- [Estratto della pagina]:
=====

Davanti alla tragedia dello straniero, fra i barconi come balene, Ho.me fa balenare la possibilità contraddittoria e inintenzionale di una forma di accoglienza nuda. Al di là di ogni buonismo, lo spettacolo rivela l’effetto straniante di un estraneo in casa, dimostrando che non basta un modello di accoglienza mosso da un vago senso di giustizia o da una coscienza politicamente corretta che rifiuta la discriminazione. All’ospitalità di diritto, subentra un ordine di discorso differente, in cui lo straniero si presenta per quello che è, non dice il suo nome, non dichiara la sua provenienza, non si fa garante della propria identità e non risponde di sé stesso davanti alla legge. Ciò impedisce di pensarlo come un soggetto cui si possa chiedere reciprocità: non ti apro la porta perché domani tu la aprirai a me. Apro la porta perché è da sempre già aperta, solo che io non me ne ero accorta, finora. Ti accolgo come straniero accogliendo la tua estraneità, il tuo movimento che mi rende estranea a me stessa. Divento straniera, non "ho-me" stessa, accetto di farmi cambiare dal tuo viaggio e di farmi contagiare dall’invasione che è la tua storia. Attraverso di te, riconosco la mia identità come Altra. Non "ho.me", cerco casa fuori dal possesso, cerco casa mettendomi in cammino, sapendo che posso restare qui o partire, ma anch’io, come te, non posso che abitare nel viaggio.

=====

- [Materiale fornito]:
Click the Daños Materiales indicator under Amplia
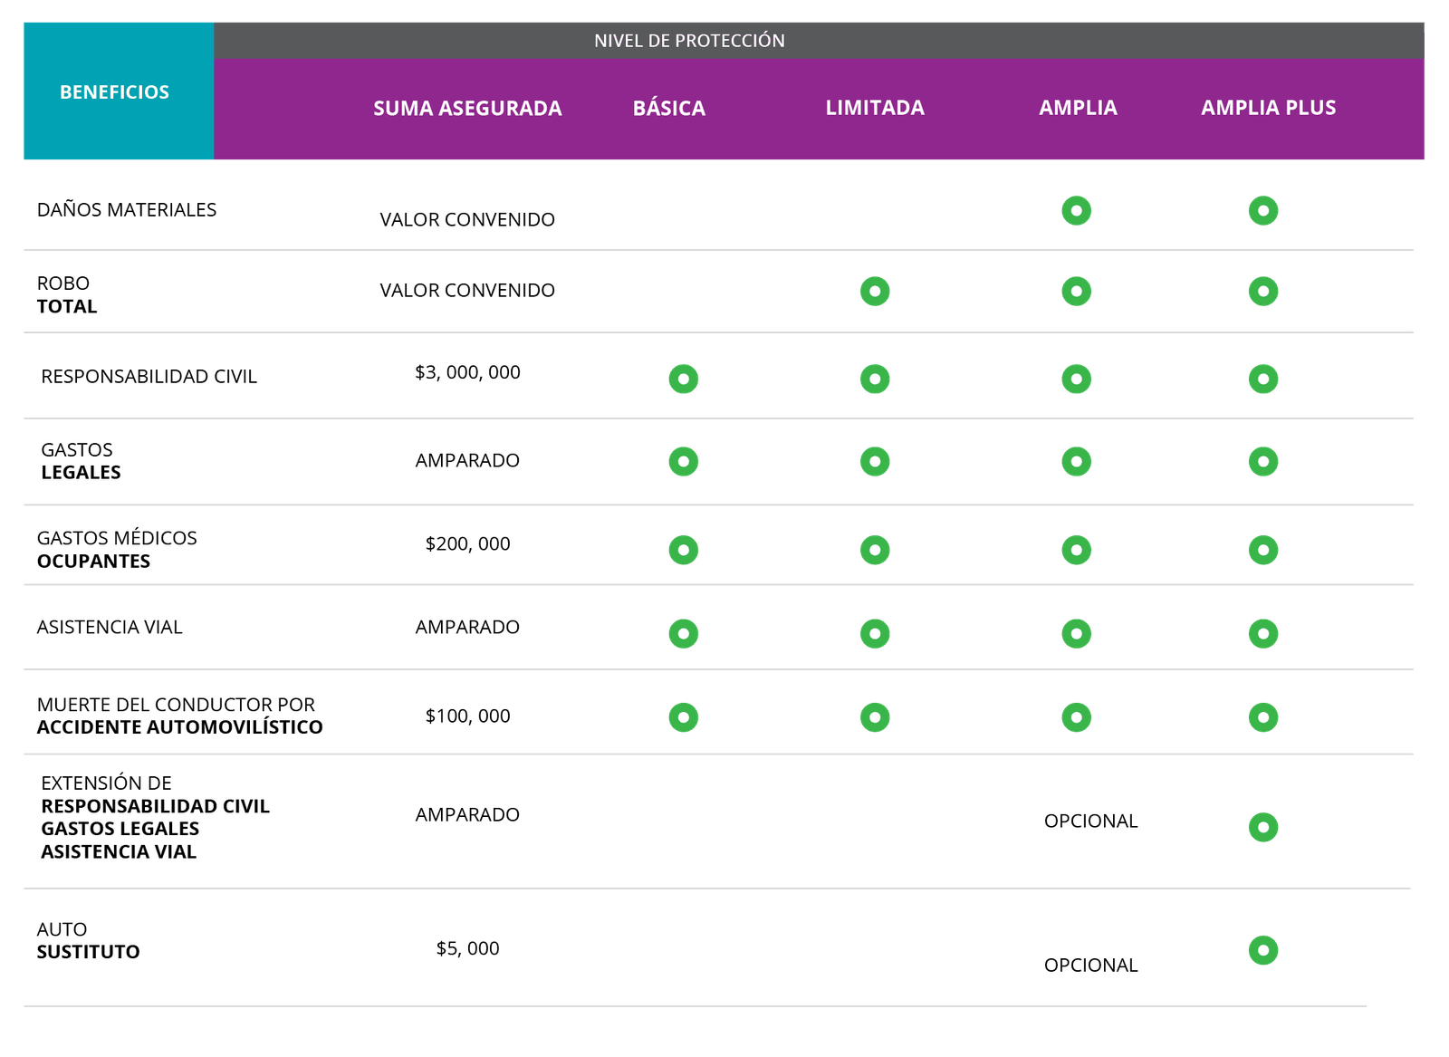This screenshot has height=1057, width=1449. (1076, 211)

=====

- [Cosa fare]: Prosegui il testo sullo spettacolo Ho.me e sull'accoglienza dello straniero, partendo subito dopo la sua ultima frase.

- [Risultato]:
 

Ho.me
da un’idea di
Martha Festa
drammaturgia Valentina Gamna
regia Massimiliano Foà
con Jessica Festa, Martha Festa, Rossella Massari, Arianna Ricciardi
elementi scenografici e disegno luci Maurizio Iannino
costumi
Simonetta Ricciarelli
sonorizzazione e musiche originali Massimo Cordovani
locandina Alessia Bussini
comunicazione e grafica Lara Belcastro
foto di scena Valentina Mignogna
produzione Vernicefresca (vincitori della III Edizione del Bando AMAPOLA R-esistenze creative della FE Fabbrica dell’Esperienza – Milano)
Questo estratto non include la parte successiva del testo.